A lot or a little?
The parents' guide to what's in this movie.
What parents need to know
Parents need to know that The Grand Budapest Hotel is another quirky, irreverent movie from Wes Anderson, but with more violence than his previous films. There’s some gory violence -- one character is a killer who attacks his prey with glee, stabbing them, cutting off their fingers. All of it’s cartoonish and exaggerated but still, expect blood. A brief scene depicting a woman performing a sex act on a man flits across the screen so quickly you can almost miss it, but it’s there. There’s lots of swearing too, including "s--t," "bitch” and "f--k."
What's the story?
THE GRAND BUDAPEST HOTEL was once a magnificent establishment, luring the creme de la creme to this corner of Eastern Europe. But over the years it has fallen on hard times. Its owner, Zero Moustafa (played by F. Murray Abraham as an older man), is devoted to the place. Long ago, it was presided over by an elegant and eccentric concierge, Monsieur Gustave H. (Ralph Fiennes), who runs afoul of the authorities when he's accused of killing an elderly female guest (Tilda Swinton), who happens to have bequeathed him a very important painting. Her son (Adrien Brody) is convinced Monsieur Gustave is behind his mother's death and wants to block any inheritance meant for the concierge.
Is it any good?

Requirement A:
Answer these questions using the guide to The Grand Budapest Hotel:
(i) Which actor plays Monsieur Gustave H.?
(ii) Who plays Zero Moustafa as an older man?
(iii) Besides stabbing his victims, what does the killer character do to them?
Requirement B:
From the guide to The Grand Budapest Hotel, pull out the passage starting with "What's the story?" and going on through "for the concierge.".

Recorded information:
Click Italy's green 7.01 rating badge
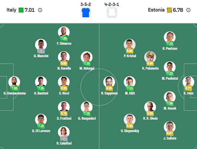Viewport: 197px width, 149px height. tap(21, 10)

---

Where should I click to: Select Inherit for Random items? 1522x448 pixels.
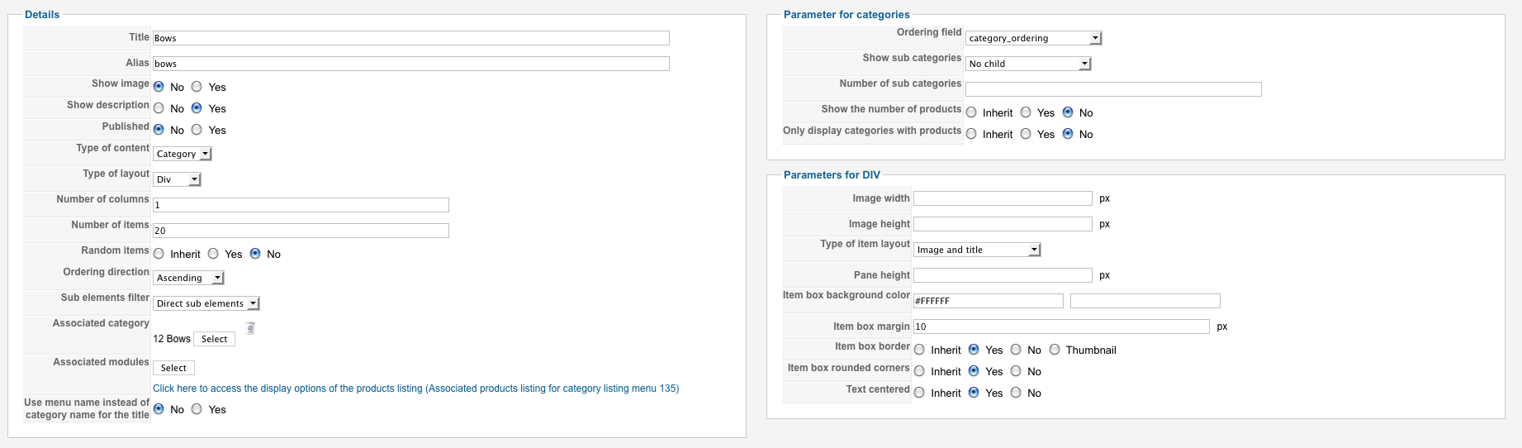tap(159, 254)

Output A:
(i) Ralph Fiennes
(ii) F. Murray Abraham
(iii) He cuts off their fingers.

Output B:
What's the story?
THE GRAND BUDAPEST HOTEL was once a magnificent establishment, luring the creme de la creme to this corner of Eastern Europe. But over the years it has fallen on hard times. Its owner, Zero Moustafa (played by F. Murray Abraham as an older man), is devoted to the place. Long ago, it was presided over by an elegant and eccentric concierge, Monsieur Gustave H. (Ralph Fiennes), who runs afoul of the authorities when he's accused of killing an elderly female guest (Tilda Swinton), who happens to have bequeathed him a very important painting. Her son (Adrien Brody) is convinced Monsieur Gustave is behind his mother's death and wants to block any inheritance meant for the concierge.